There are many classics, but only a few legends - 1914 Cyclone
The 1914 Cyclone Motorcycle is truly one in the row of the legends. Do you have the guts to ride a bike that has no breaks, no clutch and that runs 110 mph? I'm pretty sure, I have not. But what makes that bike to a legend? Let's take a look at some facts...
The Cyclone was manufactured by Joerns Motor Manufacturing Company in St. Paul, Minnesota. The company was founded in 1912 and abolished in 1917. Various sources tell that 300 Cyclone motorcycles where build, but only 6 of them are known to exist today. A Cyclone from the private collection of former actor Steve McQueen (1930-1980) was sold early 2015 for $775000, making the Cyclone to the most expensive motorcycle ever sold. But that's just the price for a legend, not the facts that created the legend.

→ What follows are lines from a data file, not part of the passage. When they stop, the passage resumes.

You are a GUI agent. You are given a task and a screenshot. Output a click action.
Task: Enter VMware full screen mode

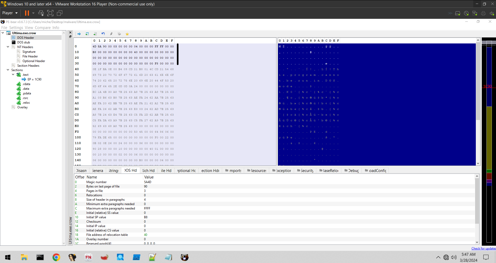[50, 13]
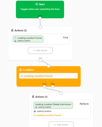Click ship icon next to plain Loading Location text
The height and width of the screenshot is (127, 102).
click(35, 111)
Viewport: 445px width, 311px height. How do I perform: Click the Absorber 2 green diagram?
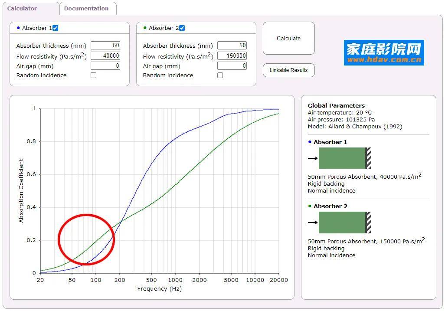coord(342,223)
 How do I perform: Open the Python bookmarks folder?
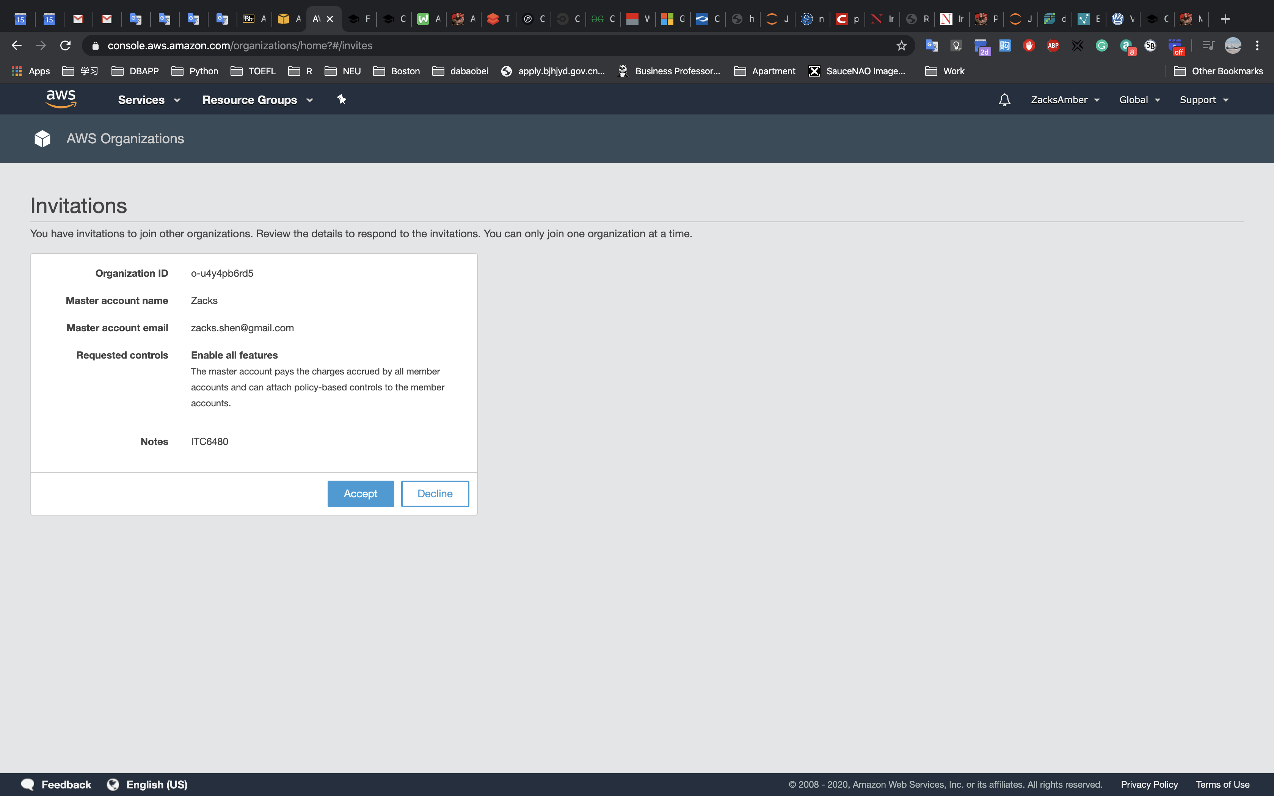(195, 71)
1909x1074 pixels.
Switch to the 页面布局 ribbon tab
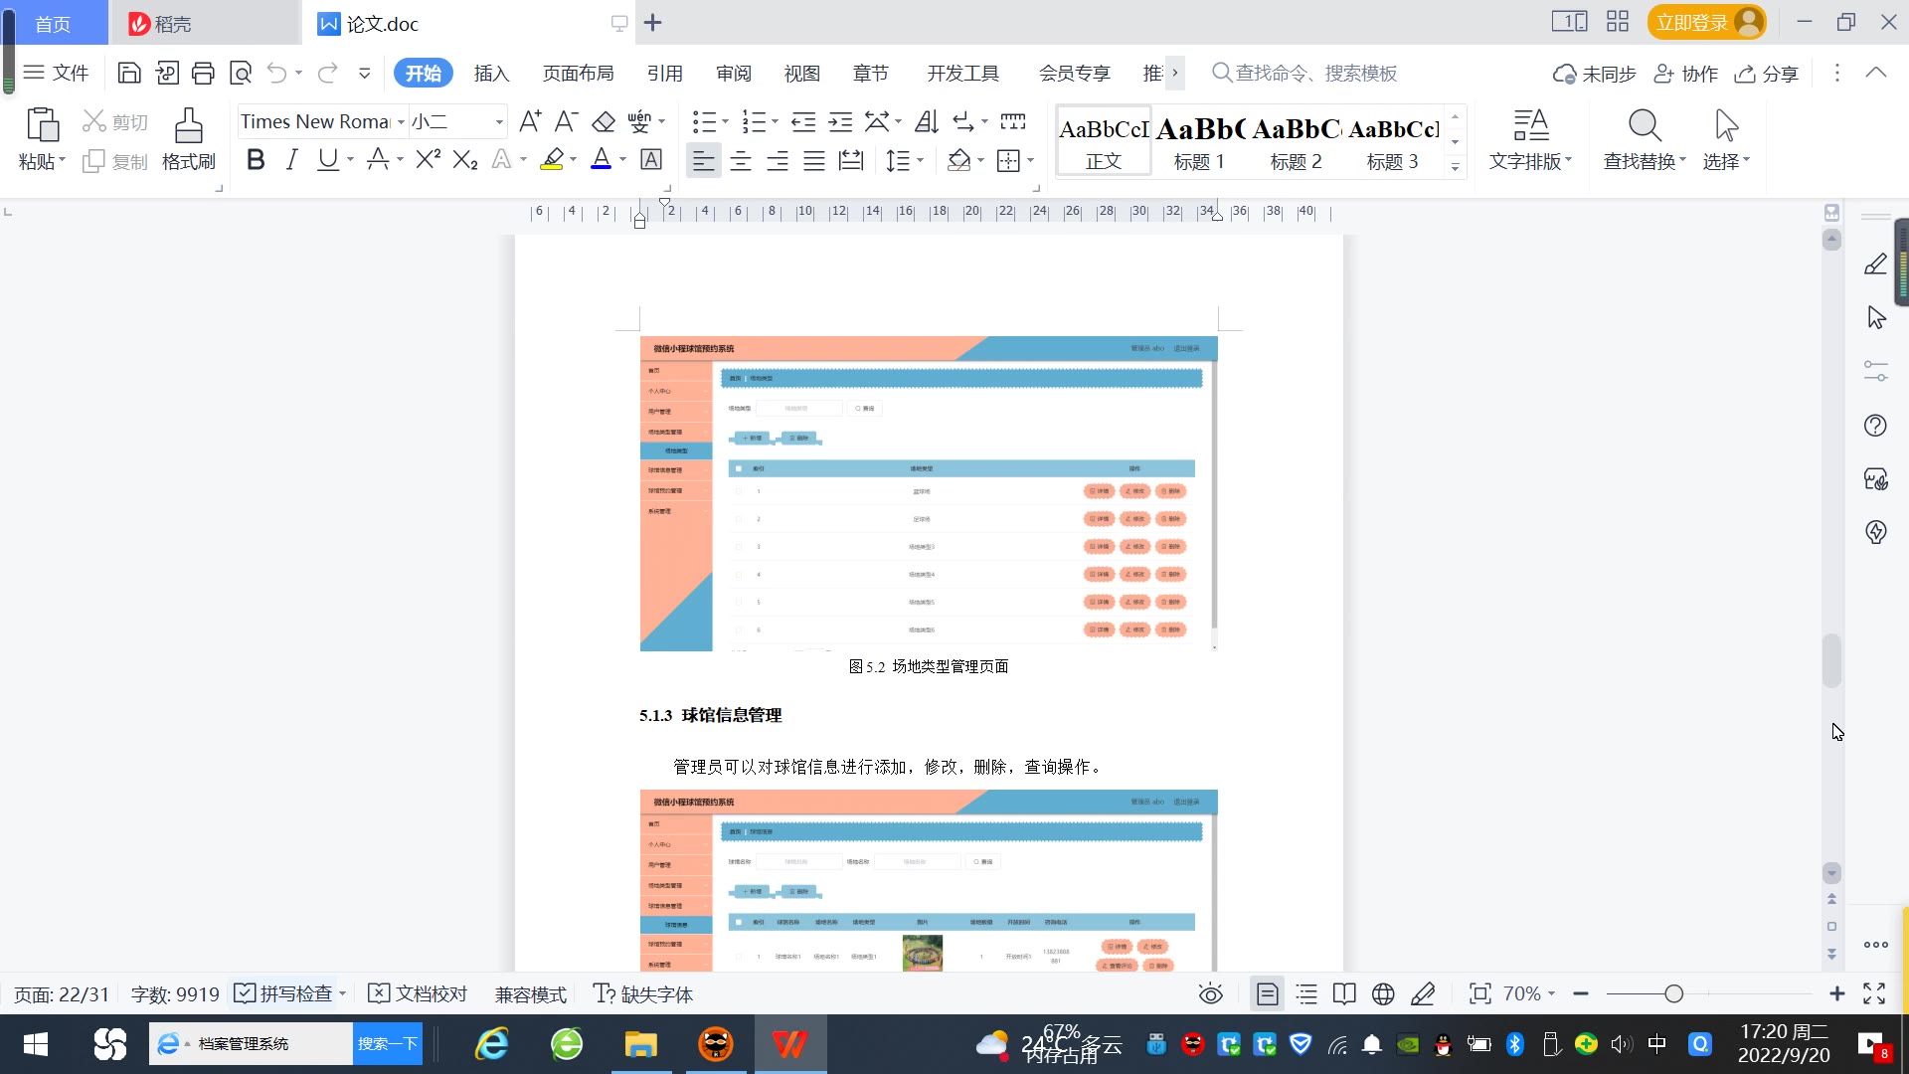click(578, 74)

Starting in 1913, the Cyclone was used in board track races. As common, board track bikes had no brakes. You had to stop the engine to stop the bike. Because a transmission was missing, too, there was no need for a clutch in the Cyclone. And because the engine runs best at full rpm, some bikes didn't even had an accelerator - once the bike was running, you were on the highway to hell...
The engine itself was a 45 horsepower, 61 cui V-Twin with overhead cams. The cylinderheads had hemispherical combustion chambers. Keep in mind that we talk about the time during the World War I. If you compare this engine with the 1929 Harley Davidson Flathead sidewave engine, it's just breathtaking.
The Cyclone was a killer on the board tracks. In 1913 a Cyclone reached 108 mph on the board track in Minneapolis. One year later the Cyclone of J.A. McNeil made it to 111 mph in Omaha, but this record was not accepted by the Federation of American Motorcycling, because noone thought that it is possible to drive that fast on that track.
To compare the speeds: the motorcycle land-speed record (two runs on a fixed distance) of 1903 was 64 mph. If we skip the 136 mph of Glenn Curtis from 1907 with a V8 aeroplane engine, the next official speed record was an Indian at 104 mph in 1920!
The innovative technology, the success on the board tracks and the fact that the company only exist a few years turned the Cyclone motorcycle into a real legend...
..and, of course, I like the yellow.